BRANO SCELTO:
########################################

I 3 calciatori che nel 2013 non hanno ancora nazionalità, e un quarto che l’ha cambiata di recente
di Camilla Spinelli(@CamillaSpinelli)
I criteri di convocazione della FIFA sono stati modificati nel 2004. Fino a quella data un calciatore poteva essere convocato da due Nazionali nell’arco della carriera, a patto di possedere la doppia cittadinanza. Dal 2004, invece, la FIFA ha aggiunto alcune modifiche:
- un giocatore può giocare per una Nazionale, diversa da quella del paese di nascita, solo dopo aver vissuto in quel paese per un minimo di 5 anni o grazie ad un genitore o un nonno nati lì;
- se un calciatore ha giocato per una Nazionale maggiore in gare ufficiali, a meno di casi particolarissimi, non può cambiare Nazionale. (Un caso che ha fatto discutere è stato quello di Thiago Motta che ha potuto rispondere alla convocazione di Prandelli solo dopo la conferma da parte della federazione brasiliana di non aver utilizzato la Nazionale maggiore alla CONCACAF Gold Cup del 2003, in cui fu schierato);
- a livello giovanile i calciatori possono essere convocati da più Nazionali, senza che questo vada a inficiare sulla carriera nella Nazionale maggiore.
Ecco i Top 3 casi (ancora da risolvere) del 2013, e 1 risolto.
3. Gedion Zelalem
Zelalem è un centrocampista con ottime intuizioni offensive, molti commentatori inglesi vedono in lui le giocate e i movimenti di Cesc Fàbregas. Ha sedici anni, gioca con la maglia dell’Arsenal, non ha ancora debuttato in Premier ma si è fatto conoscere durante la torunée asiatica della scorsa estate. Nato a Berlino ma figlio d’immigrati etiopi, a soli 9 anni si è trasferito negli Stati Uniti alla Walter Johnson High School in Maryland, per poi arrivare ai Gunners nel gennaio scorso. Nei prossimi cinque anni, se la sua carriera continuerà in Inghilterra e se confermerà le sue qualità, avrebbe la possibilità di giocare con la Nazionale inglese ma, grazie alle sue radici africane, potrebbe scegliere di indossare i colori dell’Etiopia. In questi ultimi mesi sono arrivate anche le dichiarazioni di Sewnet Bishaw, selezionatore etiope, che ha suggerito a Gedion di rappresentare i colori del paese d’origine dei propri genitori. Non scordiamoci però dei suoi anni trascorsi negli Stati Uniti visto che il papà, in un’intervista al Washington Post di qualche mese fa, non ha allontanato del tutto la possibilità di vederlo in futuro con la Nazionale a stelle americana. Aspettate, ma lui è nato a Berlino! E allora ecco che la Nazionale tedesca sarebbe pronta ad accoglierlo a braccia aperte.

########################################

VOCI:
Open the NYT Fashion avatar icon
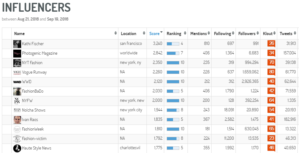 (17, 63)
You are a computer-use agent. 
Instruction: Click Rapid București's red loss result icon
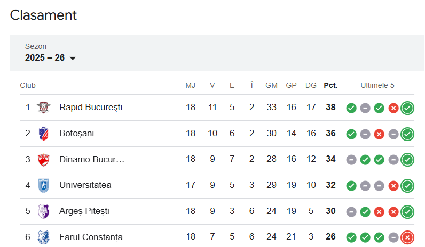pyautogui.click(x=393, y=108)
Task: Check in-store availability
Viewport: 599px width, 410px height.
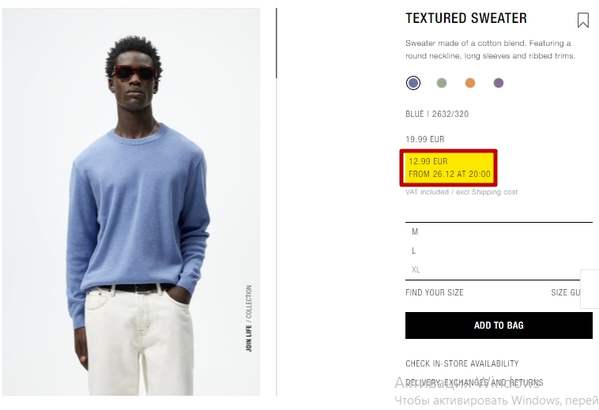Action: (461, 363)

########################################

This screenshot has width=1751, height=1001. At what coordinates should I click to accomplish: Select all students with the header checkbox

########################################

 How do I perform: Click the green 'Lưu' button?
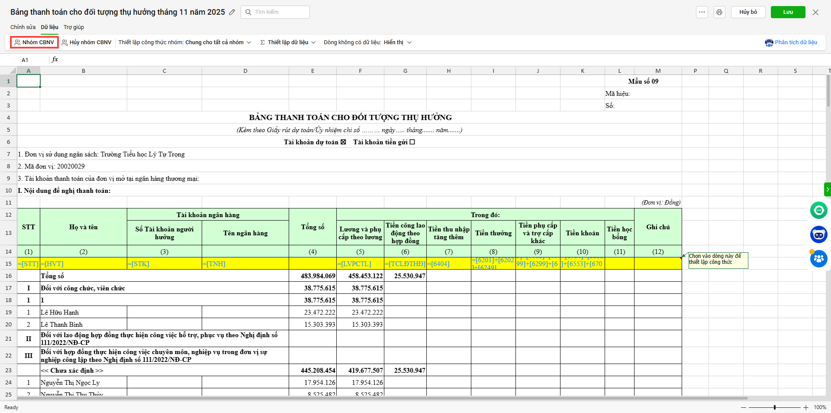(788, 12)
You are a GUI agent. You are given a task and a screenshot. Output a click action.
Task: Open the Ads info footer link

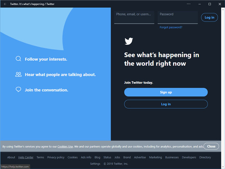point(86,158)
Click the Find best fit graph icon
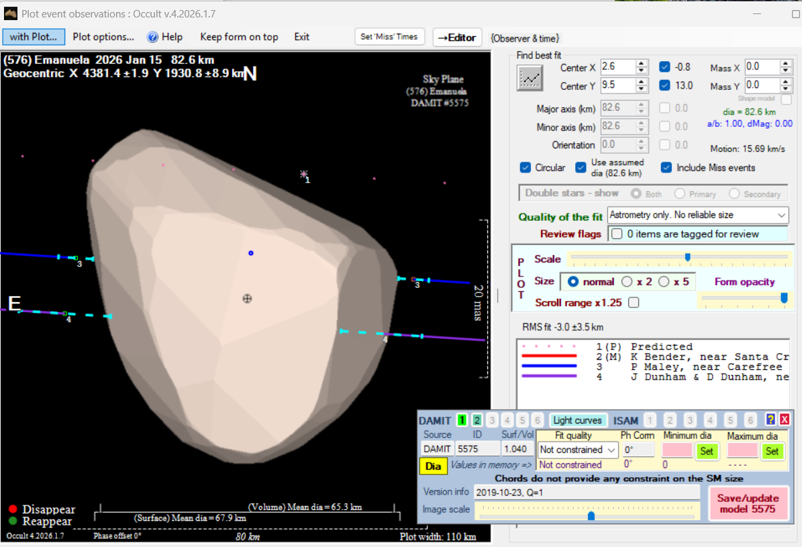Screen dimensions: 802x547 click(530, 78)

########################################

ISTRUZIONI DA SEGUIRE:
Prosegui il brano sui calciatori senza ancora una Nazionale dal punto in cui si interrompe. Le voci provengono da un'altra fonte.

RISULTATO FINALE:
E per il momento lui sembra aver scelto la Germania. Durante lo stop dei campionati di novembre scorso, Zelalem è stato convocato dall’Under 17 dove ha anche avuto modo di scattare una foto e condividerla subito su Twitter insieme a quello che considera il suo mito, anche lui figlio di questa globalizzazione del calcio: Mesut Özil.
2. Tom Rosenthal
Il papà Ronny, il primo calciatore straniero a essere stato comprato da una squadra di Premier per più di 1 milione di sterline, è israeliano mentre la mamma è belga. Tom, diciotto anni, è belga e gioca nelle giovanili del Watford. In questa stagione, dopo aver segnato un gol pazzesco con la maglia della Nazionale minore del Belgio—che secondo molti ha ricordato addirittura Maradona per tecnica, velocità di pensiero ed esecuzione—è entrato subito subito nel gruppone di quei giovani calciatori che sono tuttora convocabili da diverse Nazionali. La federazione Inglese è alla spasmodica ricerca di una new generation e, per questo motivo, nei suoi piani rientrerebbe anche Rosenthal. Il problema è che lui sembra fortemente intenzionato a preferire il Belgio, una Nazionale in ascesa e piena di talento, che ha una programmazione di lungo periodo decisamente più solida di quella inglese. L’Inghilterra, infatti, ha la stessa percentuale di immigrati della Germania—il 12% della popolazione totale—ma, rispetto alla Mannschaft, si è accorta con molto ritardo della potenziale forza di questa fetta di popolazione.
E la Nazionale israeliana, in tutto ciò? Ci sono segnali di interesse. Insomma, anche questo sembra un caso di quelli che richiederanno l’intervento dei caschi blu.
1. Adnan Januzaj
Se i casi di Zelalem e Rosenthal vi sembrano complicati, allora Januzaj… Il campioncino di 18 anni ha impressionato tutti durante Manchester United-Sunderland di inizio campionato: per una settimana i giornali inglesi in pratica hanno parlato solo di lui. È nato a Bruxelles ma in questo momento potrebbe scegliere:
- il Belgio, il paese dove ha vissuto gran parte della sua vita prima di trasferirsi a Manchester;
- l’Albania, paese di origine della madre e luogo dove i suoi genitori sono cresciuti;
- il Kosovo, visto che è il paese di orgine di Abedin, suo padre (ma la FIFA non ne riconosce ancora la nazionale);
- la Turchia, i suoi nonni sono turchi;
- l’Inghilterra, ma è a Manchester solo da 2 anni quindi dovrebbe aspettarne altri 3 prima di essere considerato selezionabile. Tra l’altro, Roy Hodgson sembra intenzionato a reclutarlo nel più breve tempo possibile.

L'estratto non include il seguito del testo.